The State Synchronizer API can be used to perform updates to the state
Object. This can be used to implement replicated state machines, schema distribution, and leader election.
State Synchronizer works by storing a consistent history of updates to the state
Object. The updates are stored in a Pravega Stream. Pravega ensures that every process that is performing an update on the latest version of that
Object. Thus the
Object is coordinated across a fleet and everyone sees the same sequence of updates on the same
The idea is to use a Stream to persist a sequence of changes for a shared state. And allow various applications to use the Pravega Java Client Library to concurrently read and write the shared state in a consistent fashion.
This works by having each process keep a copy of the data. All the updates are written through the State Synchronizer which appends them to the Pravega Stream Segment. Latest updates can be incorporated to the data by consuming from the Stream Segment. To provide consistency a conditional append is used. This ensures that the updates can only proceed if the process performing them has the most recent data. To avoid the unbounded data in the Stream Segment, a compact operation is involved which re-writes the latest data and truncates the old data.
In Pravega Stream, a Segment is always owned by a single server. This allows it to provide atomic compare-and-set operation on the Segments. This primitive is used to build a higher level abstraction at the application layer while maintaining strong consistency.
This model works well when most of the updates are small in comparison to the total data size being stored, as they can be written as small deltas. As with any optimistic concurrency system it would work worst when many processes contend and try to update the same information at the same time.
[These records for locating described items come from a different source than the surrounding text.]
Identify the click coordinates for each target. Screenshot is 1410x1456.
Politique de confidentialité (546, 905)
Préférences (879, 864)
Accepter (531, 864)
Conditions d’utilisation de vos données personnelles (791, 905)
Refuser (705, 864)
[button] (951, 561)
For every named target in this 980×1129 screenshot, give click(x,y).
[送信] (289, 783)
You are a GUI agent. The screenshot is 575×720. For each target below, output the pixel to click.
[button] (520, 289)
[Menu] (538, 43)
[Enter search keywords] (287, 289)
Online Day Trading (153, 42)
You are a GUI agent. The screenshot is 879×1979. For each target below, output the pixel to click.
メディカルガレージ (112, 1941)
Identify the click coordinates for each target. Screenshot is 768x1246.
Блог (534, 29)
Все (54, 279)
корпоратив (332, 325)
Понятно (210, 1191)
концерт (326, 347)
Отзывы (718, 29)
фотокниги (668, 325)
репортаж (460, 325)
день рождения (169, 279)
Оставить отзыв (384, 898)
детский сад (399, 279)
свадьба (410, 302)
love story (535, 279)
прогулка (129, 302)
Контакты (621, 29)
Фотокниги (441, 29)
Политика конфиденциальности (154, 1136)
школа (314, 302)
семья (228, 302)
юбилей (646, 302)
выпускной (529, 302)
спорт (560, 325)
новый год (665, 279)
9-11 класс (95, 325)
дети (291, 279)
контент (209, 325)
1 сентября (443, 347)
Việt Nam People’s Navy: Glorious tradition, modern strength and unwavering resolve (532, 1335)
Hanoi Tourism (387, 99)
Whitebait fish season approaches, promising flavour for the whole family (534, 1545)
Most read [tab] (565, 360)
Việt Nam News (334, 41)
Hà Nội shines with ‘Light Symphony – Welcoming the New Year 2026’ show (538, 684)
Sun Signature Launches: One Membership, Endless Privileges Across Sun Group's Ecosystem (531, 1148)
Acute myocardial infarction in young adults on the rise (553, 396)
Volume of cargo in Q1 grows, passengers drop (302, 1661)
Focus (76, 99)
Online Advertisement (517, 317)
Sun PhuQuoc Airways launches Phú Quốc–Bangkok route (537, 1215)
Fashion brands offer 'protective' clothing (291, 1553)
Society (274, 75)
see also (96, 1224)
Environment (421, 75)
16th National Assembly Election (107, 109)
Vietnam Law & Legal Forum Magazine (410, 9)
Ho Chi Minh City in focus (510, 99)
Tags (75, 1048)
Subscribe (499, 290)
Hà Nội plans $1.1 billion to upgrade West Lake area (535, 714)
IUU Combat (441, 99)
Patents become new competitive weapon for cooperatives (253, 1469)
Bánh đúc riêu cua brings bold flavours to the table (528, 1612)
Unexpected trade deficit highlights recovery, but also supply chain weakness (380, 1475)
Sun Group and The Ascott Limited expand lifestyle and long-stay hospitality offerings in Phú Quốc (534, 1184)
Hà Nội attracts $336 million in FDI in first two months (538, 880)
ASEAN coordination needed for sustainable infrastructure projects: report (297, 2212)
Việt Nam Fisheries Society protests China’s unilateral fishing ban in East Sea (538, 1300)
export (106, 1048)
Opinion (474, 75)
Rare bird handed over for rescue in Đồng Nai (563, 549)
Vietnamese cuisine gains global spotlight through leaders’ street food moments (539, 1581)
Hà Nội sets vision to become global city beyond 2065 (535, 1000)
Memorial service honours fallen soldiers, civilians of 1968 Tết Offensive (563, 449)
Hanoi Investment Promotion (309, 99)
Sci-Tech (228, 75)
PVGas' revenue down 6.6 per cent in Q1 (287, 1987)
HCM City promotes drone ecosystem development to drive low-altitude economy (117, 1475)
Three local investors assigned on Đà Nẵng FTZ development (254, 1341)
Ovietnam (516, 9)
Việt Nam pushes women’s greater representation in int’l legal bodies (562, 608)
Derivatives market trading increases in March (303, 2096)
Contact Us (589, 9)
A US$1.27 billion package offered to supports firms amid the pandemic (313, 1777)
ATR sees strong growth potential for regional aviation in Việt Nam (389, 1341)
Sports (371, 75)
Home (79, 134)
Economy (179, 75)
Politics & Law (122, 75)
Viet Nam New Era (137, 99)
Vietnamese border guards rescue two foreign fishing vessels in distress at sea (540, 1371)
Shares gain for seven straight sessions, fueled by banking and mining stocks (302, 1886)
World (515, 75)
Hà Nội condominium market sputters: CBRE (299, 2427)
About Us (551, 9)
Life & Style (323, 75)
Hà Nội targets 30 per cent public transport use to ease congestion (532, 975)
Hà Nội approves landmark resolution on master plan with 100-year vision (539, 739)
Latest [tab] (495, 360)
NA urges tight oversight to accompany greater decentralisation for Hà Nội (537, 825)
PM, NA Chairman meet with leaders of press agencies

Imagine you want many processes to share a Map. This can be done by creating the State Synchronizer, it will aid in coordinating the changes to the Map. Each client has its own copy of the Map in memory and can apply updates by passing a generator to the State Synchronizer. Every time an update is made, the update is recorded to the Stream Segment. Updates are successful when the Map passed into the update method is consistent with all of the updates that have been recorded to the Stream Segment. If this occurs the generator is called with the latest state to try again. Thus the order of updates is defined by the order in which they are written to the Stream Segment.
For the implementation, two features of the Pravega Segment Store Service are used.
The conditional append call in the Pravega Segment Store is the cornerstone for the implementation of the State Synchronizer semantics. That is, when a client updates a piece of data via State Synchronizer, a conditional append is internally used against the Segment Store. In a conditional append, the client specifies the
Offset in which the append is expected to be located. If the
Offset provided by the client does match the actual
Offset of the append in the Stream Segment, the operation is aborted and an error is returned to the client. This mechanism is used in the State Synchronizer to provide optimistic locks on data updates.
Truncate Segment deletes all data before a given
Offset. This operation does not affect the existing
Offsets. Any reads for the
Offsets lower than this value will fail. Any data stored below this
Offset can be removed. Truncation is performed following compaction, so that the Segment does not need to hold onto old data.